When the Tiger Came Down the Mountain
by Nghi Vo
The cleric Chih finds themself and their companions at the mercy of a band of fierce tigers who ache with hunger. To stay alive until the mammoths can save them, Chih must unwind the intricate, layered story of the tiger and her scholar lover—a woman of courage, intelligence, and beauty—and discover how truth can survive becoming history.
How many times have I said I expected and wanted a book to be better? Add this one to the list. I enjoyed the first one, albeit in a quieter way. For all that's it's very short, it felt like it dragged in the middle, while also not much happens. The framing storyteller mode is charming, but then everything is filtered through Rabbit, so we're getting a story of a story, and it doesn't really come together until the end, but it feels like more of a "Ah, okay" than a "Whoa, really?!" moment. Anyway, I was interested enough to pick up this one, which I hoped would improve on the series. It did not.

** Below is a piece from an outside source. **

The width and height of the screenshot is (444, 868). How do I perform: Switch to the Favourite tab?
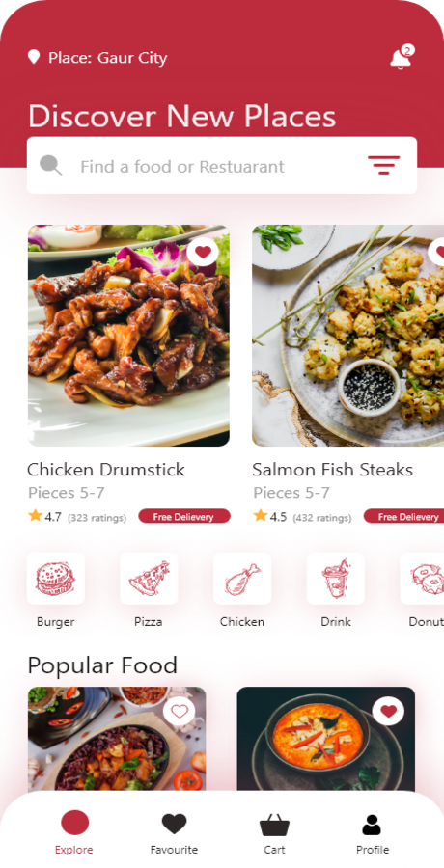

Vo plays around more with the storyteller trope and the unreliable narrator. Here, both Chih the cleric and the Tiger take turns telling the story, which changes (drastically, in some cases) with the teller. And that sounds like a great idea, but in practice, it falls very flat for me, mostly because there didn't seem to be much point. There's a lack of cohesiveness in the way the intertwining parts of the story pull together. For example, what happens in one installment doesn't seem to affect or tie in much with what happens in the other installments. Basically Chih goes, "This is how I heard this part" and the Tiger goes, "No, it was like this." and after you finish reading both parts you're not left with any kind of sense that maybe the truth was somewhere in the middle, it's like you just read two different stories about different things.

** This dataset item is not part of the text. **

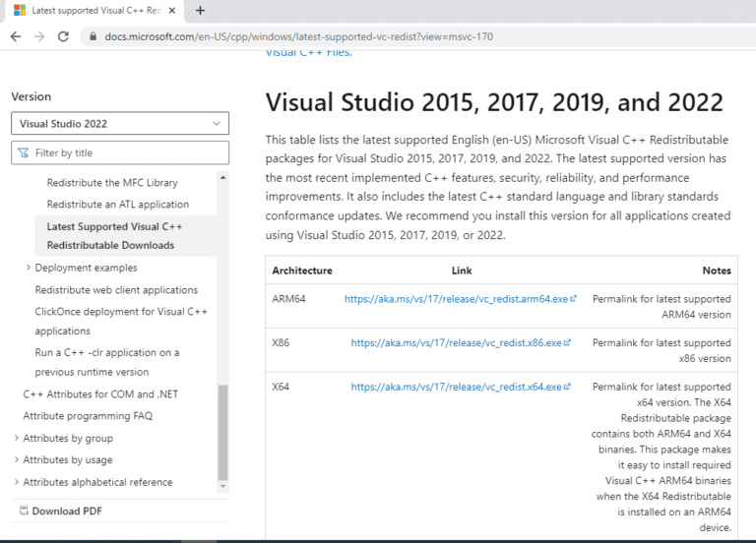Click the filter icon in search box
756x543 pixels.
pos(24,152)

Now that I've typed it out, I think that was my biggest problem, that lack of feeling like both stories were self-serving but different reflected versions of the truth. Think of this like a divorced couple (or any couple really) or a lawsuit - both sides have their own versions of arguments and grievances, which present their own protagonist in the best possible light (or the most logical light, etc). So it's a really interesting idea to create this dueling POV. But it just wasn't that successful for me. I didn't finish it and come out with more than the stories themselves, no greater insight for having heard both halves. Maybe Vo should have tried that old chestnut and added a third storyteller: "His side, her side, and the truth".

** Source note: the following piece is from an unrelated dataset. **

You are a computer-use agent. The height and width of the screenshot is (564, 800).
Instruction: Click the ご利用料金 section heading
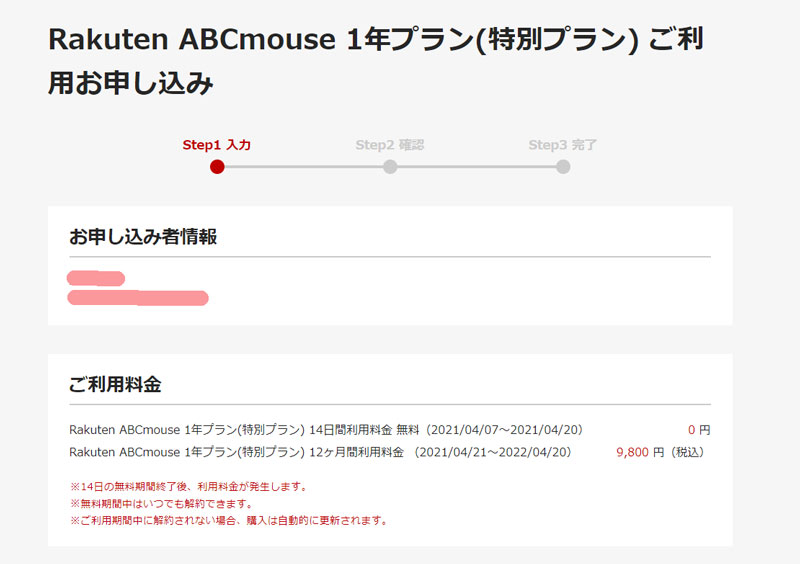click(x=115, y=384)
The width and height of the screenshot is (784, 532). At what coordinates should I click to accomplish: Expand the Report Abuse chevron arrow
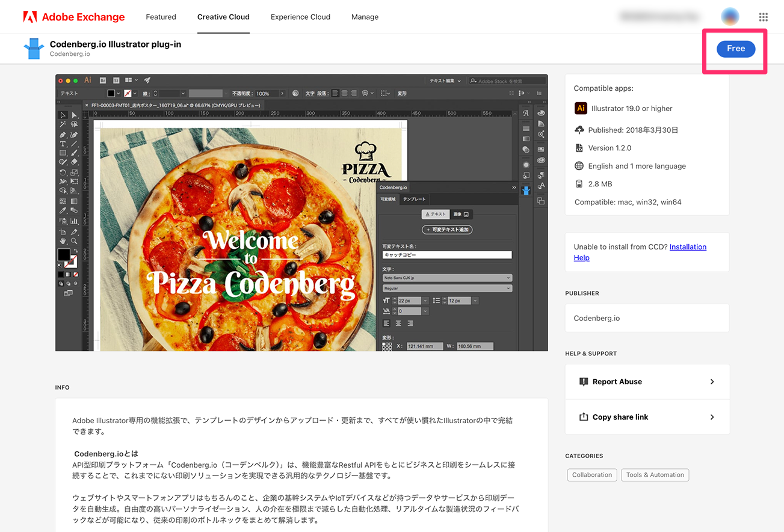click(712, 382)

Vo is part of the new wave of sci/fi/fantasy authors who are including more varied representations of gender/sexuality/etc, which seems like it would be a natural fit for a story about a Tiger and her wife, but again, it just didn't seem to have that much to say about it. I was intrigued enough from the first one (and of course, the length is a bonus - not much time commitment!) to get this one, and I'm still intrigued, but not so anxious for the next one to arrive. We'll wait and see.